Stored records
^^^^^^^^

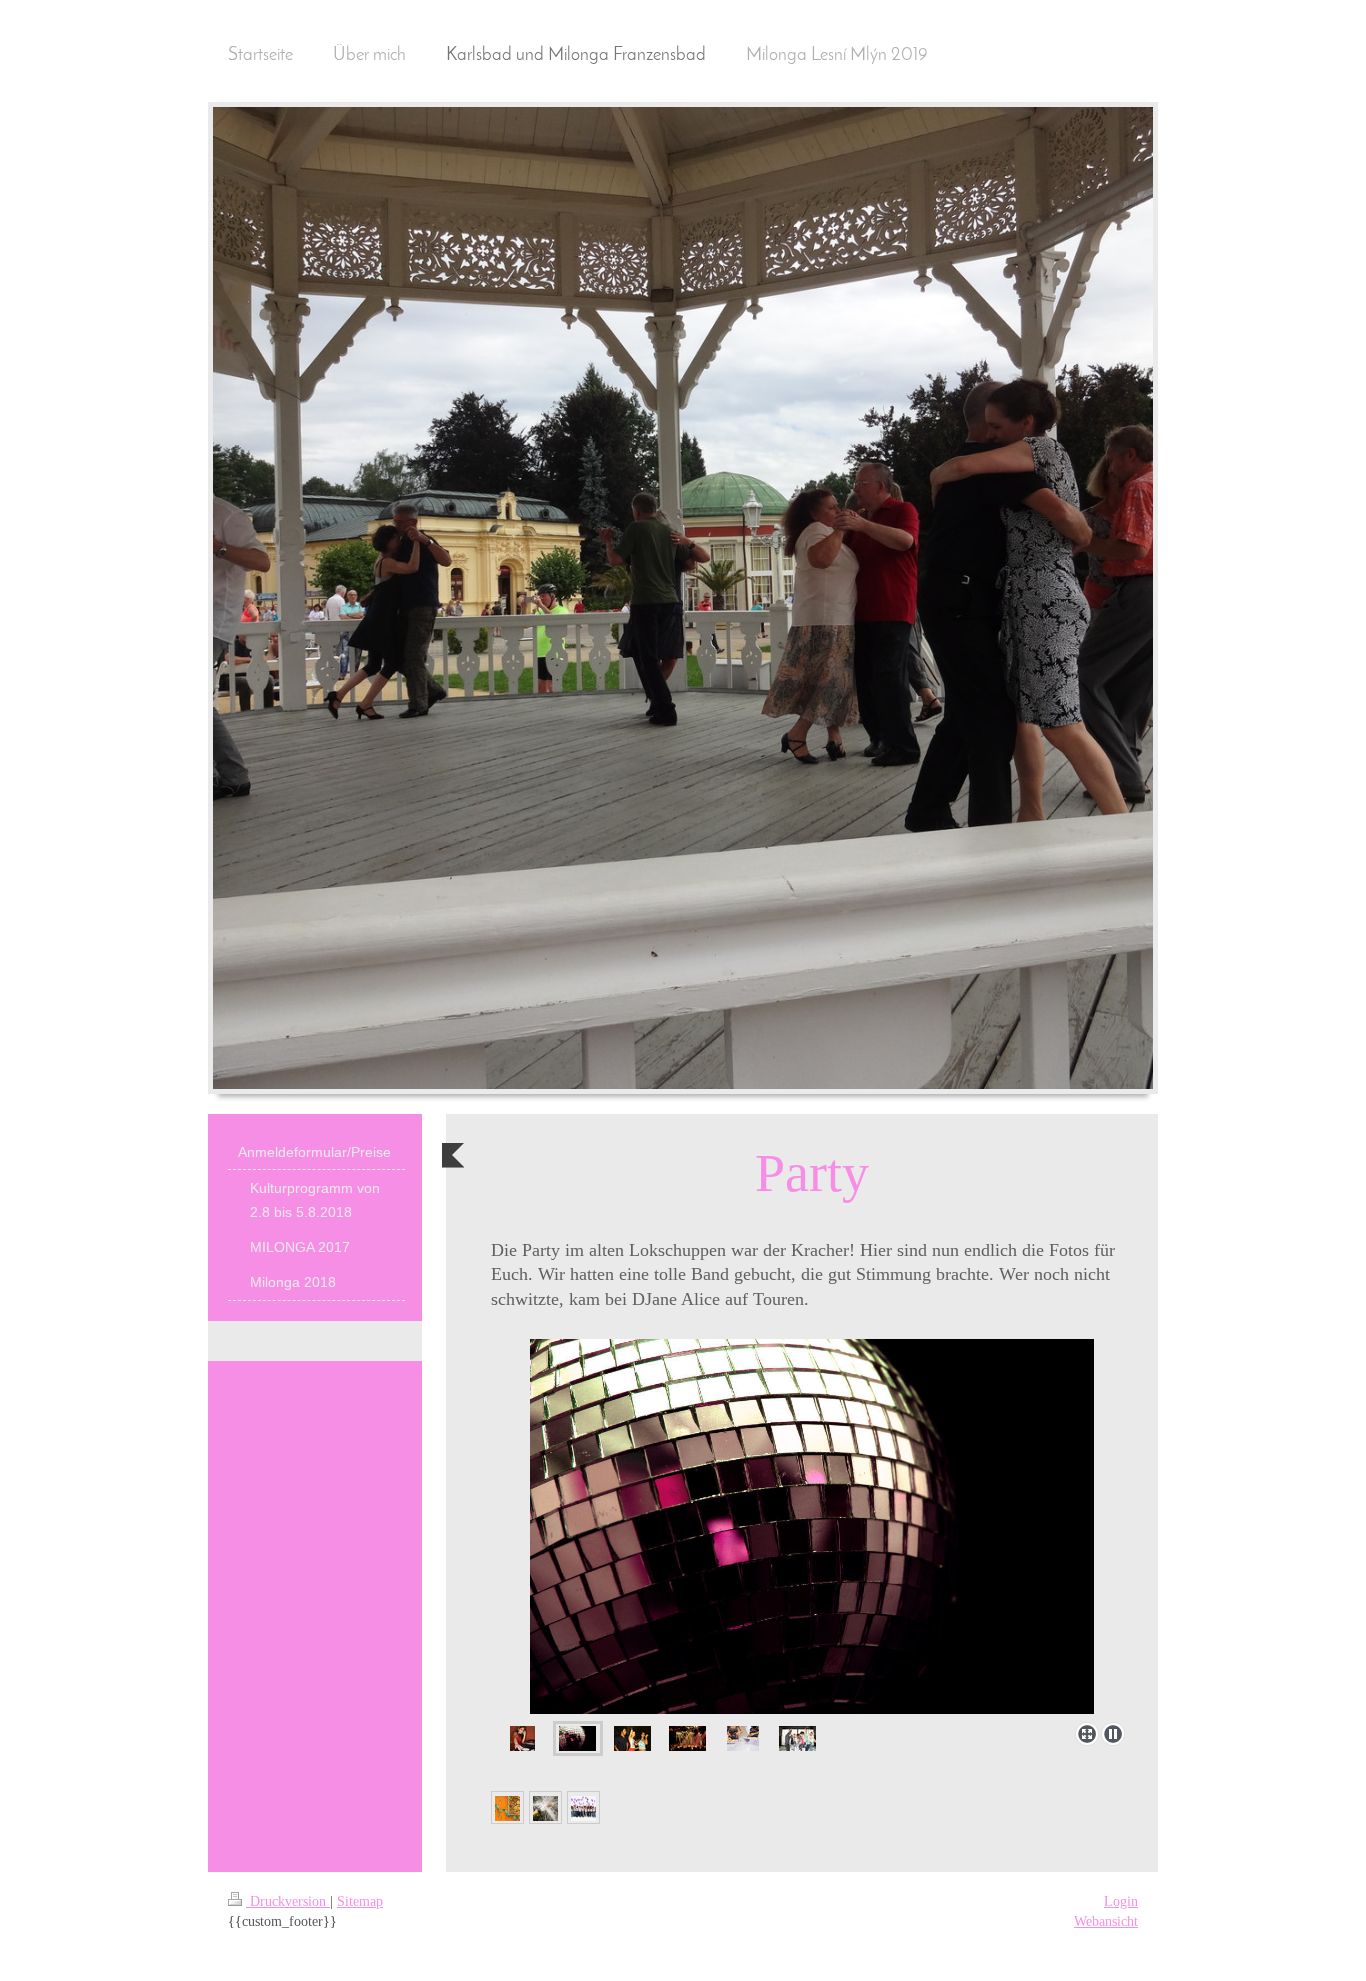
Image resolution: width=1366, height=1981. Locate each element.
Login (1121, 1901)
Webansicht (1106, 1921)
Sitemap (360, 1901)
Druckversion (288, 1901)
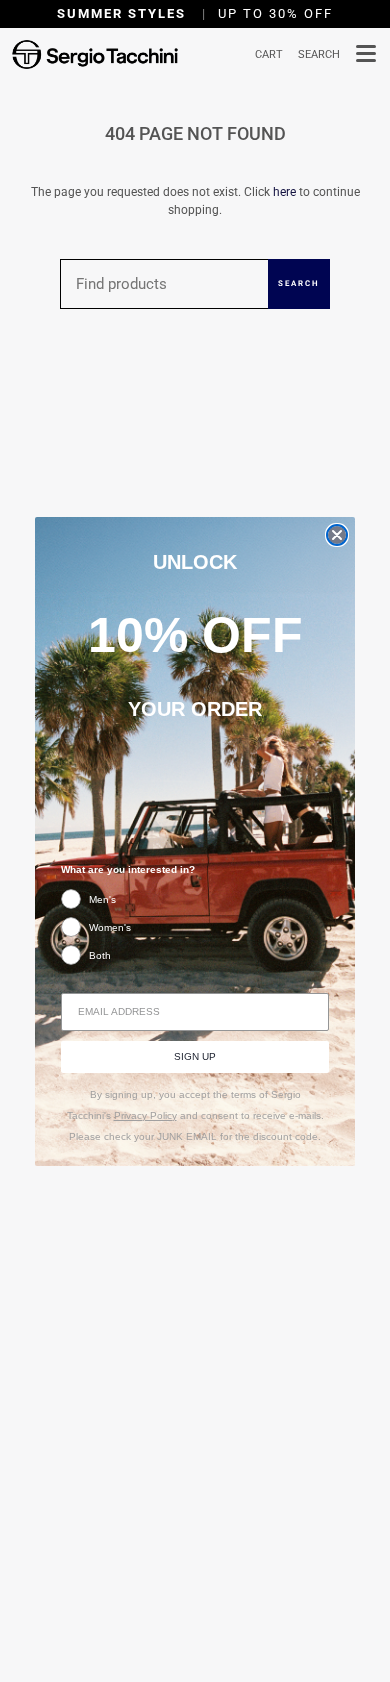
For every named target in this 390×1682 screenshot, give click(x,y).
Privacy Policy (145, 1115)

^^^^^^^^

> **Required action**
Retype the data exactly as it stands, but keep the images out of your copy.

> **Answer section**
Image resolution: width=1366, height=1981. Locate each element.
Login (1121, 1901)
Webansicht (1106, 1921)
Sitemap (360, 1901)
Druckversion (288, 1901)
For every named target in this 390×1682 screenshot, give click(x,y).
Privacy Policy (145, 1115)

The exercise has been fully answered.